16 Days of Activism: Play seeks to broach taboo of domestic violence

Domestic violence is a sensitive issue in most societies, especially among the conservative Afghan refugee community in Pakistan. A UNHCR-funded project uses drama to broach the issue.
3 December 2008
This domestic drama in Losar Sharfu helps to drive home the anti-violence message through the use of a female impersonator.

LOSAR SHARFU, Pakistan, December 3 (UNHCR) - It's not every day you see a man in a burqa, the sky-blue head-to-toe cloak most commonly worn by Muslim women in south-west Asia.

Seated in front of an audience of Afghan refugees, he towered over his fellow actors and spoke in a gruff voice. It took a lot of imagination to see him in character as a "wife" in this play about domestic violence, but it's a cultural compromise needed to raise taboo issues in this conservative community.

Last Thursday, Struggle for Change (SACH), a Pakistani non-governmental organization (NGO) funded by UNHCR, staged a drama performance for Afghan refugees in Losar Sharfu village of Pakistan's Punjab province. The event was part of the global 16 Days of Activism against Gender-Based Violence campaign that runs from November 25 to December 10 every year.

"Domestic violence is a sensitive issue and we can get into trouble if we approach it directly," said Khalida Salami, the Executive Director of SACH. "Theatre is a tool to raise awareness in a way that is easy to understand for the Afghan community."

To reach out to a community that works long hours in the nearby brick kilns, the NGO brought the play to their doorstep and staged it in front of the local mosque on a hill overlooking the fields.

"This is a story of two partners who lost their business but coped with it in different ways at home," explained Abdullah, the scriptwriter who also acts as a teacher in the play.

The all-male audience watched as one actor vented his anger on his family. He scolded his wife for her cooking, slapped his son and threw out his books. In contrast, his business partner went home, gave thanks for his food and spoke calmly to his wife. As their teacher-friend, Abdullah reminded them that the Quran teaches people to love each other.

"I am fully confident that after watching today's drama on stopping violence, Afghan people - especially the men - will live in peace and calm," he said afterwards.

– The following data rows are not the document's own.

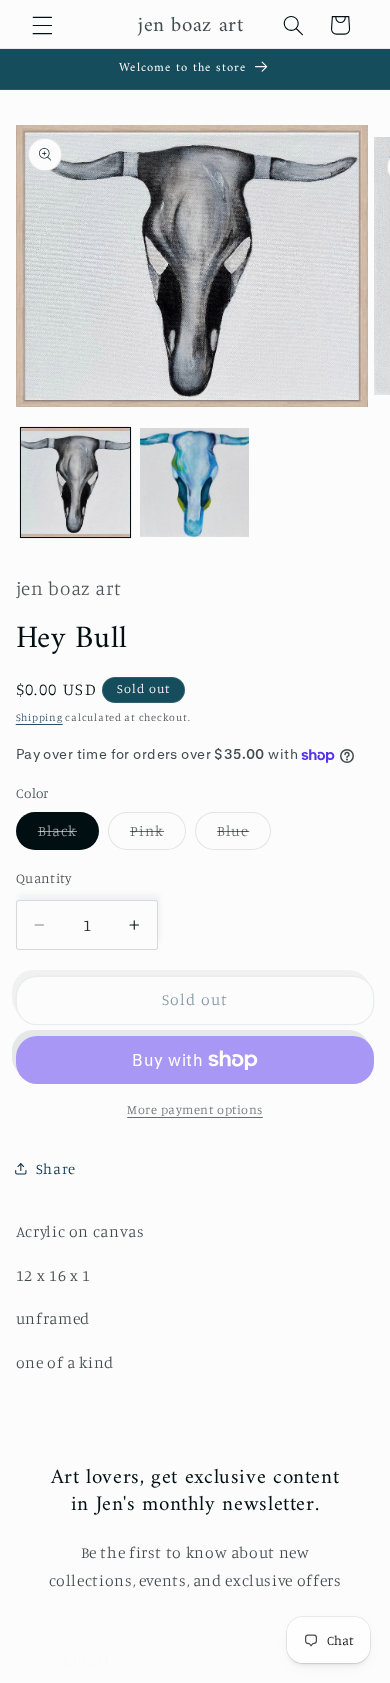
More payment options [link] (195, 1109)
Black (68, 835)
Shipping (39, 717)
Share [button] (56, 1168)
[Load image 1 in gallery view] (75, 482)
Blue (244, 835)
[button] (42, 25)
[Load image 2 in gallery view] (194, 482)
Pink (158, 835)
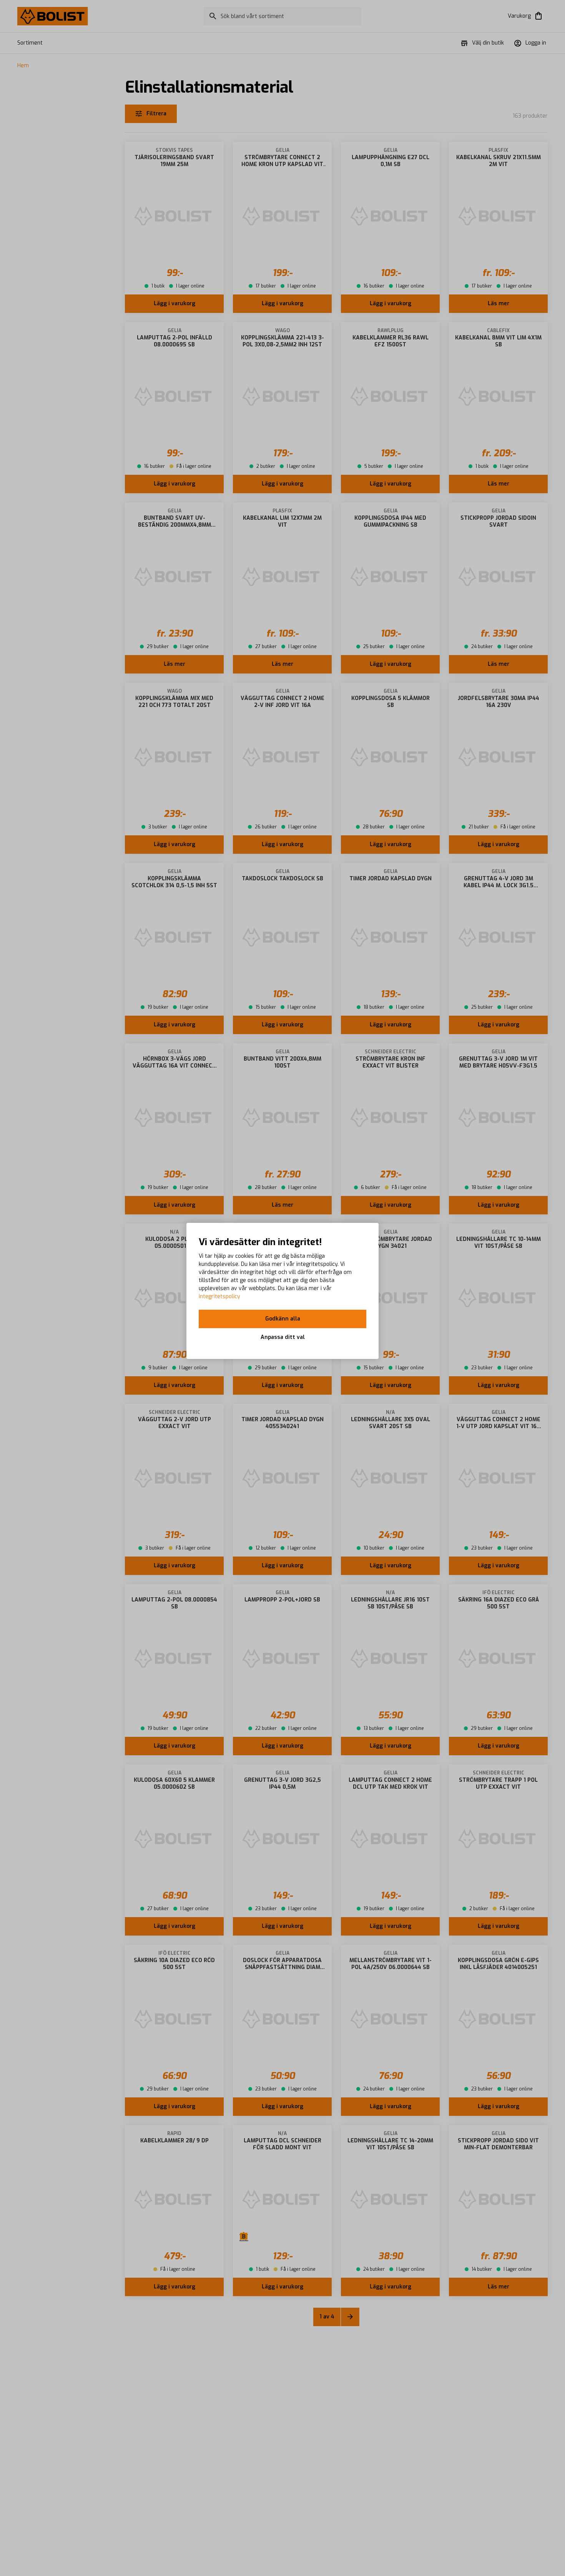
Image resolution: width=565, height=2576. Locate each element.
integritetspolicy (219, 1296)
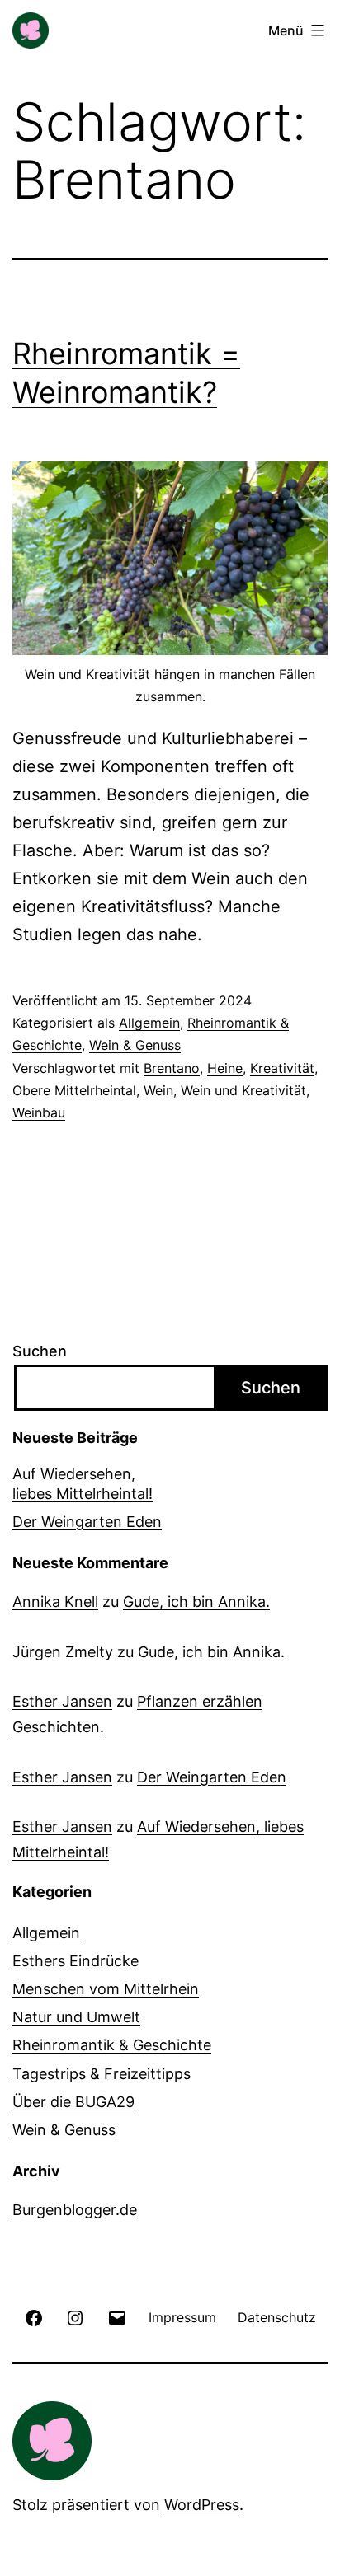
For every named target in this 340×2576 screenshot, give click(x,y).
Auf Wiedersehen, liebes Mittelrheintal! (82, 1483)
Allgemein (149, 1022)
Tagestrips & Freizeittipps (101, 2073)
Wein (158, 1090)
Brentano (172, 1068)
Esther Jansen (62, 1701)
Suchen (39, 1351)
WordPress (201, 2504)
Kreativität (282, 1068)
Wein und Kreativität (243, 1090)
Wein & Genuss (135, 1045)
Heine (225, 1068)
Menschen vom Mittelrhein (105, 1989)
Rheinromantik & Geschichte (111, 2045)
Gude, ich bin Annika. (196, 1601)
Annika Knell (55, 1601)
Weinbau (38, 1112)
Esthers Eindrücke (75, 1960)
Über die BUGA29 (73, 2101)
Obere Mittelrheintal (74, 1090)
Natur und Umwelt (76, 2017)
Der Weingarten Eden (87, 1521)
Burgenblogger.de (74, 2209)
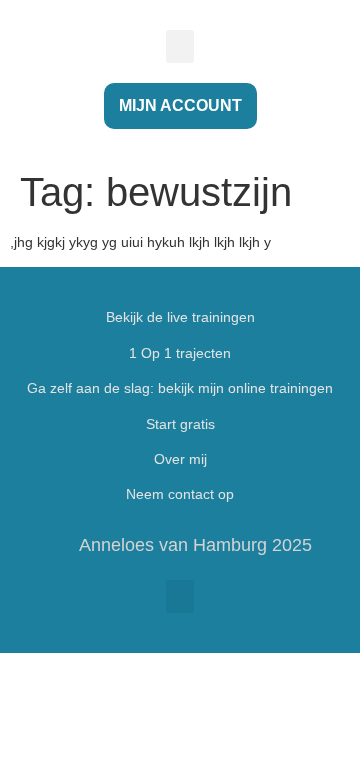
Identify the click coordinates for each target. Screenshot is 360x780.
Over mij (180, 459)
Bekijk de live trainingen (180, 317)
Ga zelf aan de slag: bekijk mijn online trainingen (180, 388)
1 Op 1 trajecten (180, 353)
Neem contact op (180, 494)
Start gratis (180, 424)
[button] (180, 46)
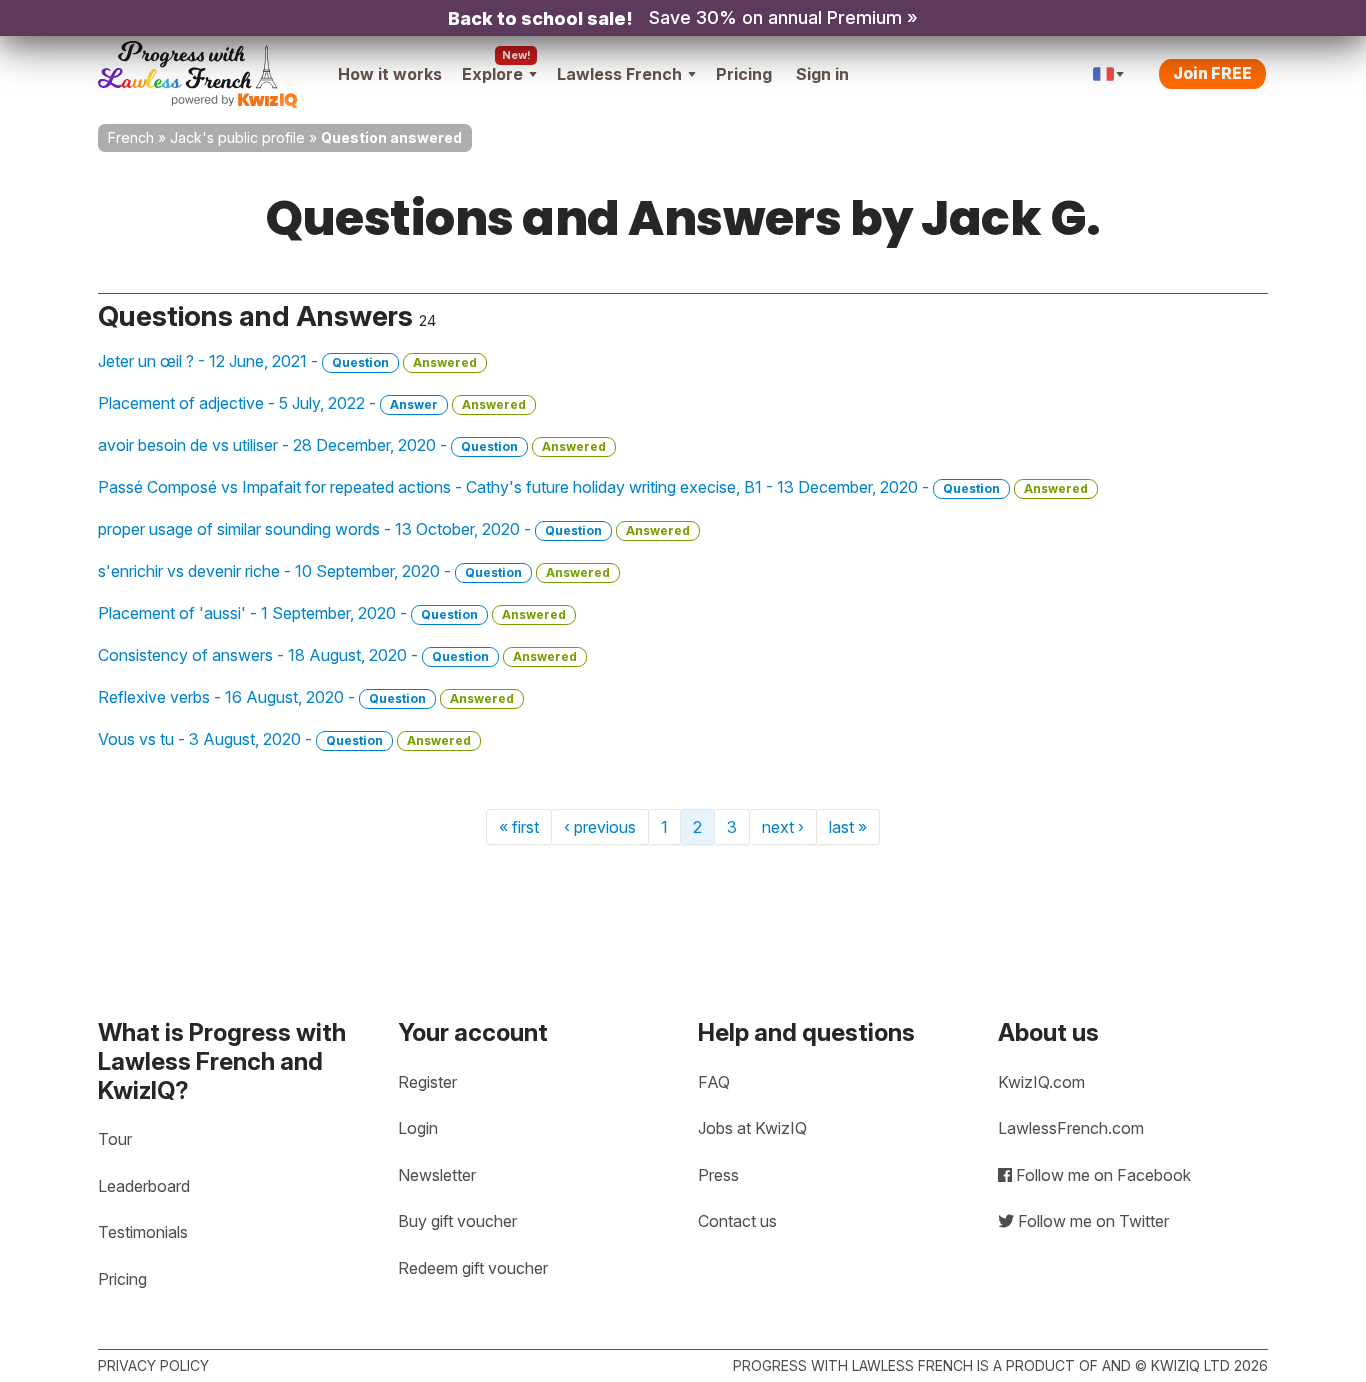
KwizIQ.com (1041, 1082)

Shepherd Said Omer Khan agreed, "I've learnt two things after watching the drama - first that we should not fight over small issues and second that we should not ruin our domestic peace and then we will have a normal life."

Haji Mohammad Shah, an elder of the Afghan community in Losar Sharfu, agreed. "A life full of fights is not a life," said the 61-year-old livestock trader. "From now on, we will try to spend our lives in peace and keep anger out of the home."

Similar plays will be staged next year for Afghan refugee women to help them understand their rights within the community and family.